California Rehabilitation Center (CRC) donated $4,500 to a local Autism Society in honor of Autism Awareness Month. Representative for the Autism Society Inland Empire Melissa Cardona said the donation will be able to help provide services for families.

Incarcerated artists at Pleasant Valley State Prison joined forces with the Community Resource Office and the local parks district to raise autism awareness.

The population donated artwork to be sold during an autism awareness event at Keck Park in Coalinga in early April. Aside from the artwork, the population also held a food sale, raising $2,500 for autism charities.

In addition, the CRM team placed a resource display in the Administration Lobby so staff could find resources in the Central Valley and learn more about autism. Justin Nugent, CRM, also asked staff to join in bringing awareness and acceptance of autistic voices in the community by wearing wristbands or pins to show their support.

Valley State Prison distributes bikes to disabled

Valley State Prison (VSP) held their first Adaptive Bike Distribution. The bicycles were distributed to Merced County Office of Education. VSP’s Adaptive Bicycle Program serves disabled and impaired individuals of all ages.
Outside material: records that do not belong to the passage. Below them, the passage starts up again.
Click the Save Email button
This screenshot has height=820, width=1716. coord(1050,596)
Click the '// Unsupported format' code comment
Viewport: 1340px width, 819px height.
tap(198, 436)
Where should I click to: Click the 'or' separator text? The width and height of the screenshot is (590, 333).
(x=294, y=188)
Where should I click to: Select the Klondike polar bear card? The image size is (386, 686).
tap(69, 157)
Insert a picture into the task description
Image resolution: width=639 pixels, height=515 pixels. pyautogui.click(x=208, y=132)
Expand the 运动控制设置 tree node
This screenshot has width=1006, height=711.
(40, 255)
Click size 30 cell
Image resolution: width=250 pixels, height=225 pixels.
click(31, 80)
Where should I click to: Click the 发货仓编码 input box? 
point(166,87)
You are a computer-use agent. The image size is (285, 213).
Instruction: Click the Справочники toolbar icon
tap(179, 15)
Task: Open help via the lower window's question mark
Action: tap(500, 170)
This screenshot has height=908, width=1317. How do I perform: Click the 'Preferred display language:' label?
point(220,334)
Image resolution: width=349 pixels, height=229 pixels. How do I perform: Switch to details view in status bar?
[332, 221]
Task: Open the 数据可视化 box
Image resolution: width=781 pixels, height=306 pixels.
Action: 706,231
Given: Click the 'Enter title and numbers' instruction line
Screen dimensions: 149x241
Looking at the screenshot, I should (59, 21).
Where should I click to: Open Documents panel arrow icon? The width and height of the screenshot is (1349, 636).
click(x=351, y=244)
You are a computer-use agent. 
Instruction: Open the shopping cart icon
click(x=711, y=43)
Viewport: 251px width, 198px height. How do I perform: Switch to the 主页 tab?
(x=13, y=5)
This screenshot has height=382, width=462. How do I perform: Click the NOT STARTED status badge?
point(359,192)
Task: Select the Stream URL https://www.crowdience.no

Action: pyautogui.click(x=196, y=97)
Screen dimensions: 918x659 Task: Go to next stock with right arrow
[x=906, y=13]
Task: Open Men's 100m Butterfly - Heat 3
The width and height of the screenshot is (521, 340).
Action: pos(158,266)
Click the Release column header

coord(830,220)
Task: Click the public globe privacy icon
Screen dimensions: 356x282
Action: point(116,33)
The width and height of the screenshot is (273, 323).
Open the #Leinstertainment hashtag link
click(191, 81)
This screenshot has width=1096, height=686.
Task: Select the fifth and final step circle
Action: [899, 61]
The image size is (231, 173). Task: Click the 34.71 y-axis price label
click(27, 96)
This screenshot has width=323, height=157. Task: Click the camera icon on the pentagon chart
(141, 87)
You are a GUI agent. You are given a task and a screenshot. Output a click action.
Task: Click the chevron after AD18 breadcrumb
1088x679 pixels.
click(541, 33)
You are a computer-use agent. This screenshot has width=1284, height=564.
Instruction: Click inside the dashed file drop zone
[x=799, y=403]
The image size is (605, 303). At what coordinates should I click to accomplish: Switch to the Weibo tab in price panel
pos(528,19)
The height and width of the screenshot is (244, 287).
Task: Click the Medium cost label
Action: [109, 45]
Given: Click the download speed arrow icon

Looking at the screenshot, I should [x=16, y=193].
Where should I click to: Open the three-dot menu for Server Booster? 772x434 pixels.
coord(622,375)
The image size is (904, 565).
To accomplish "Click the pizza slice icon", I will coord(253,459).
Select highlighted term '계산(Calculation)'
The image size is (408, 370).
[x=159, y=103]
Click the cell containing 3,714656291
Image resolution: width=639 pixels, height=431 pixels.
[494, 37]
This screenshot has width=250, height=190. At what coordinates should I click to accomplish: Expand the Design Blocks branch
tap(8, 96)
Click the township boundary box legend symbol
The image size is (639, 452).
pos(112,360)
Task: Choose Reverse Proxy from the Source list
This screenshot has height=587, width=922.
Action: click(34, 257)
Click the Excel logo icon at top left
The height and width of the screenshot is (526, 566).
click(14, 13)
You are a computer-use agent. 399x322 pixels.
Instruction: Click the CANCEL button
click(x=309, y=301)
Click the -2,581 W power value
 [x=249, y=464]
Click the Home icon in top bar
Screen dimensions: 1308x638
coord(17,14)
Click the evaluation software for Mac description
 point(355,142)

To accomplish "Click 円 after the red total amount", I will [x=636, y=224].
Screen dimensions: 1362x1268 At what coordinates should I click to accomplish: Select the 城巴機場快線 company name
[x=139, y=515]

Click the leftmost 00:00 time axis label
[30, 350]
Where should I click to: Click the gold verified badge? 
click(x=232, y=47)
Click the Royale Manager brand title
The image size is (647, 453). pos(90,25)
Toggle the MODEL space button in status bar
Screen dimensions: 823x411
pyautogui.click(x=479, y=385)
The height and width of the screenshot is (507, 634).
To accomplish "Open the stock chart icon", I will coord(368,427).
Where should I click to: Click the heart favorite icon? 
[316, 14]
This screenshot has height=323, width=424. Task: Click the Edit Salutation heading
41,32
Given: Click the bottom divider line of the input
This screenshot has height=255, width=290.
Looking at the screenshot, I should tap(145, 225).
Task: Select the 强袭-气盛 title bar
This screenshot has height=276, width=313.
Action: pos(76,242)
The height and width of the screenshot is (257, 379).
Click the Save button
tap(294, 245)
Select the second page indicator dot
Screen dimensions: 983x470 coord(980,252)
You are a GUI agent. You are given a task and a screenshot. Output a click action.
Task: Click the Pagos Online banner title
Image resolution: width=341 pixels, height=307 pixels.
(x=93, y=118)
The Adaptive Bicycle Project is a combined effort involving:

  • Valley State Prison
  • Madera County Office of Education
  • Merced County Office of Education
  • Valley Lutheran Church
  • other vested stakeholders.

The program collaborated with General Builders Supply and Home Depot to collect donated bikes, parts, tools, and materials. The supplies are hand fabricated by the incarcerated population to create new custom adaptive bicycles.

PVSP incarcerated raise $5k for youth baseball

During a break between two games at the Coalinga Youth Baseball Complex, Pleasant Valley State Prison leaders presented a $5,000 check to the organization. Warden (A) Tristan Lemon, Community Resource Manager Justin Nugent, and PIO Lt. Jason Martin were on hand to present the donation to the youth league.

The money was raised by the incarcerated population who were eager to support youth activities in the local community. They said, “Sports keeps kids from riskier activities.”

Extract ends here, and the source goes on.